Christmas: it’s finally over and we go back to not giving a shit about family. Man, I hate those once-a-year phone calls to Aunty Whatshername.

I spent as much time as possible playing Call of Duty 4, which brought back fond memories of Iraq. Not the bullets zipping overhead and the shooting dogs part, but the night where I sat bleary eyed in the MWR watching half a dozen teenaged platoon mates zipped up on Rip It and Poptarts playing the multi player version.

These kids were barely out of basic training, let alone grade 8, barely out of Elbow Fuck, PA but that they were mainlined into Butt Fuck Mesopotamia on a C-130. Dropped into a grey world of gravel and c-wire, T-wall, shit stew portapotties, burning tires and towel head wackos looping out through the c-wire. Where they get to spend their off time working through … more of the same.

It made going out on patrol kind of eerie though. Like we’d all stepped out the gate, and straight into the head of the pimpled little teenaged Californian who earned a new Porsche and Spanish revival bungalow by channeling these post-modern Magyar nightmares of Saracen pillage into a little white box.

Highly instructive, though, those hours of hiding in my “office” shooting brown people with a bottle of Jack Daniels by my elbow.

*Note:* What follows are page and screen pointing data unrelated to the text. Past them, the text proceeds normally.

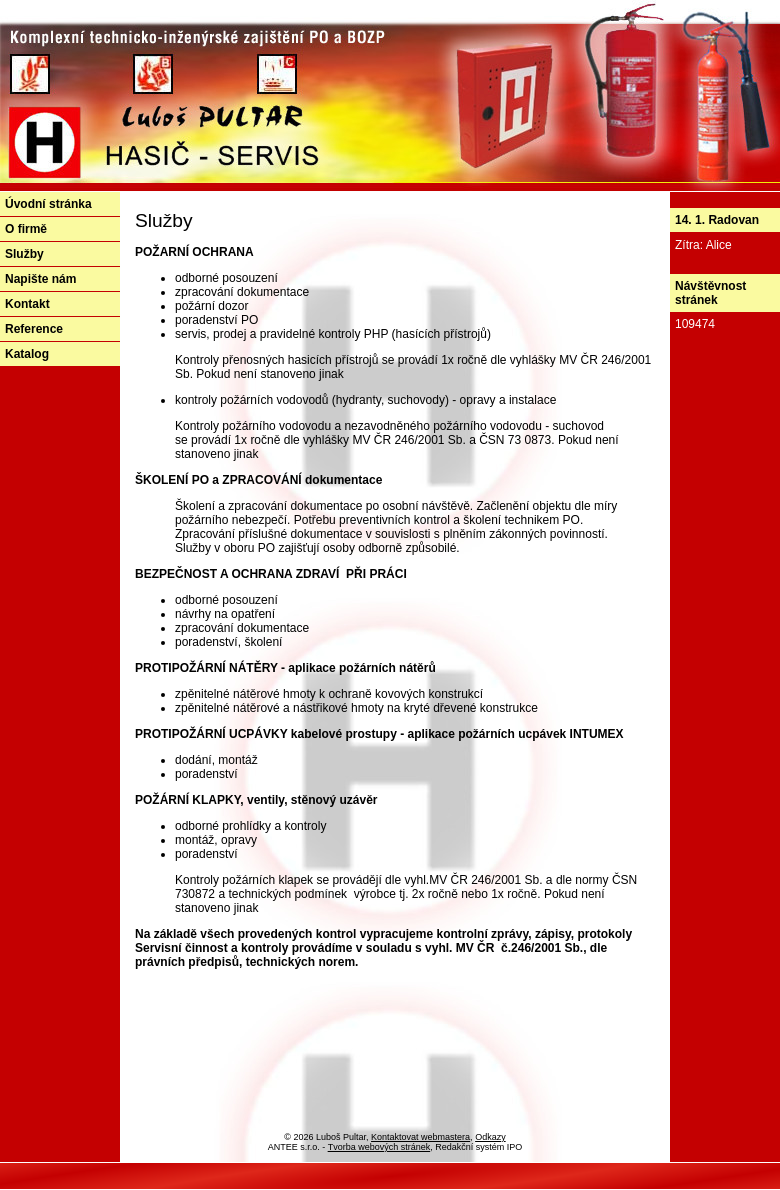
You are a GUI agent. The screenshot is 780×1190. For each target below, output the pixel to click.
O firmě (26, 229)
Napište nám (40, 279)
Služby (24, 254)
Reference (34, 329)
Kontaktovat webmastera (420, 1137)
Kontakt (27, 304)
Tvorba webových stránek (379, 1147)
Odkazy (490, 1137)
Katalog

Lesson #1 learned: if you’re in trouble, hang back and wait till you get an opportunity to shoot one of your buddies. Shoot him in the leg and let someone else finish it off. You’ve got nothing to lose by doing this, and his corpse is a good place to scavenge for stuff you need.

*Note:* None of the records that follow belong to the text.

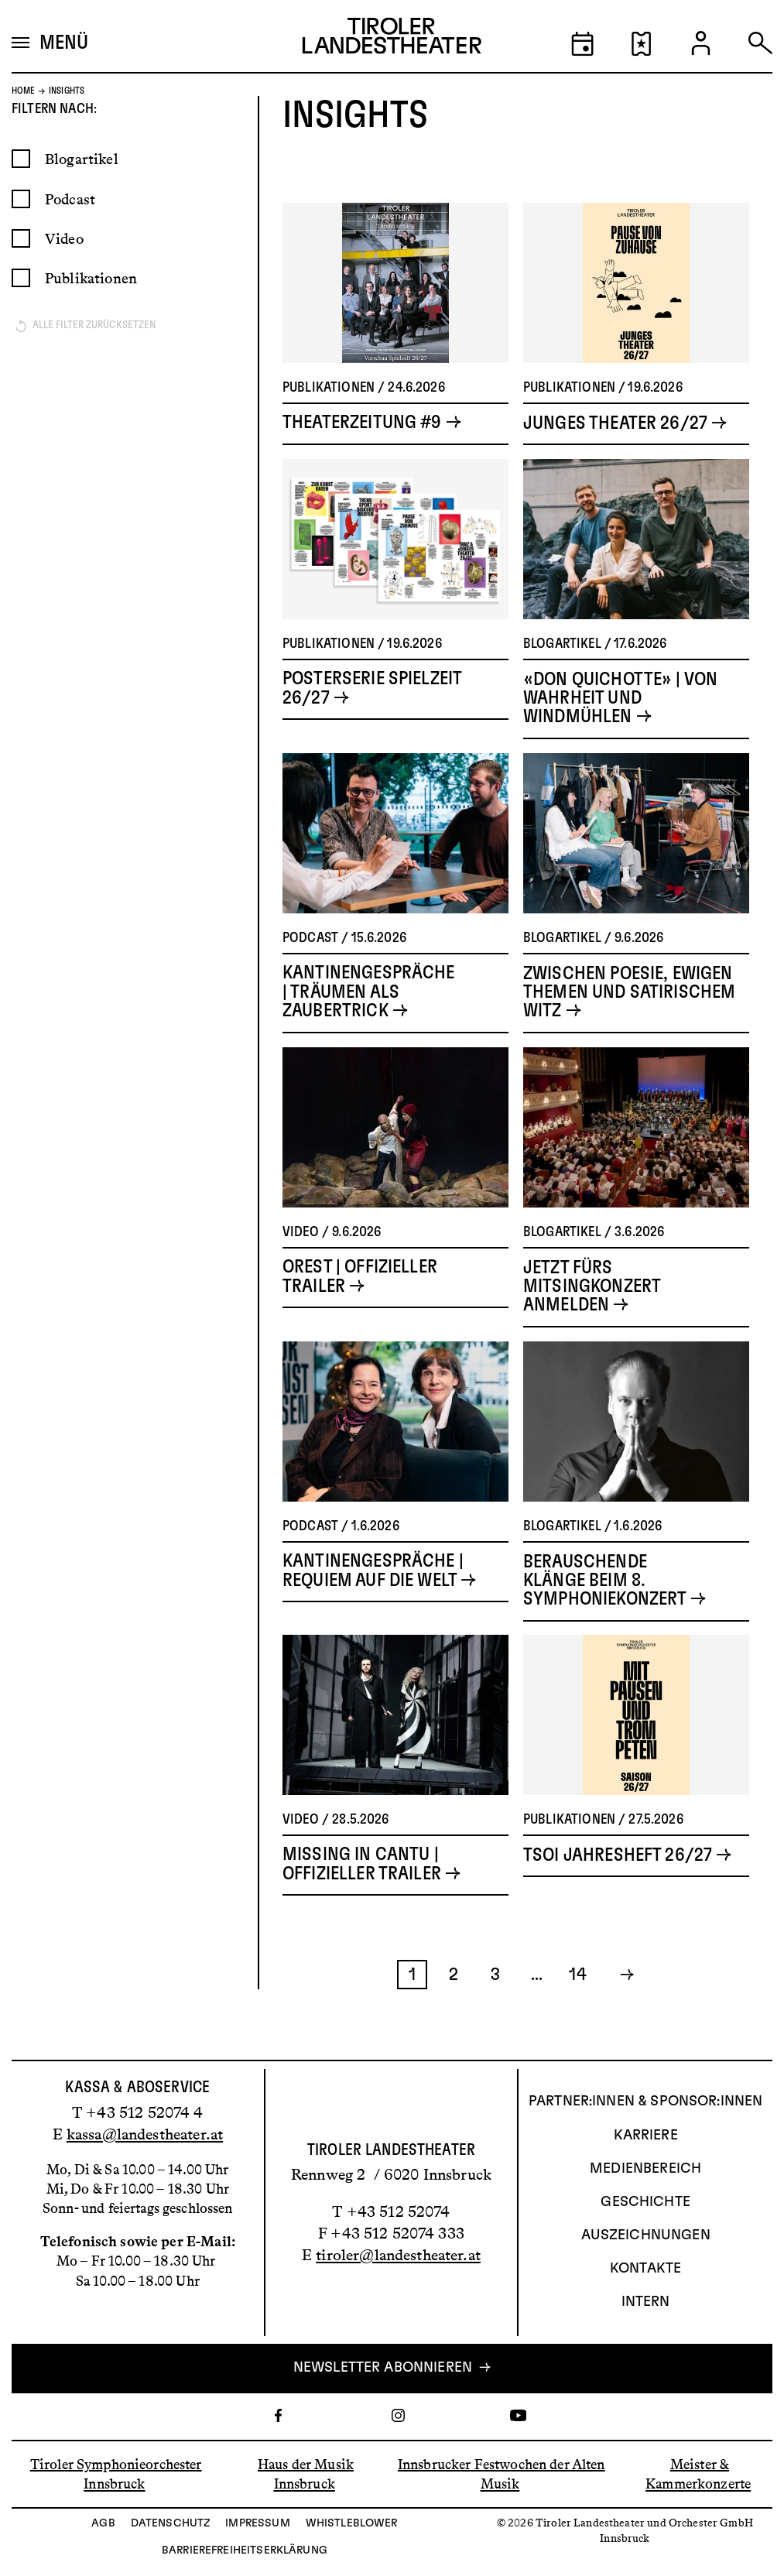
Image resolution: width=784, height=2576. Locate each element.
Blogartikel (81, 195)
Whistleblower (352, 2523)
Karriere (646, 2136)
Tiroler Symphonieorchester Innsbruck (116, 2474)
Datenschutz (171, 2523)
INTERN (645, 2303)
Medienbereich (645, 2169)
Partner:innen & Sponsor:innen (645, 2102)
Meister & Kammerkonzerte (698, 2474)
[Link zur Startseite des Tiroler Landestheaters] (392, 39)
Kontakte (645, 2269)
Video (64, 274)
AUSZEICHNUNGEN (645, 2235)
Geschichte (645, 2202)
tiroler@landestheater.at (398, 2255)
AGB (103, 2523)
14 (578, 2010)
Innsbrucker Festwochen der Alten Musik (501, 2474)
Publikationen (91, 314)
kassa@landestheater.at (145, 2134)
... (537, 2010)
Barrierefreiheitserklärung (244, 2550)
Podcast (70, 235)
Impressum (257, 2523)
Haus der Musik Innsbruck (306, 2474)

Lesson #2: Shooting those fuckers yelling “khawaga” at you as you try to do something is just about as fun as you thought it would be.

Lesson #3: No matter how drunk you get, no matter how sucked into that weird racist world of bloody meltdowns where the only goal is to mow down The Other as quickly as possible, listening to Roxette while you do it is inexcusable. It’s over the line.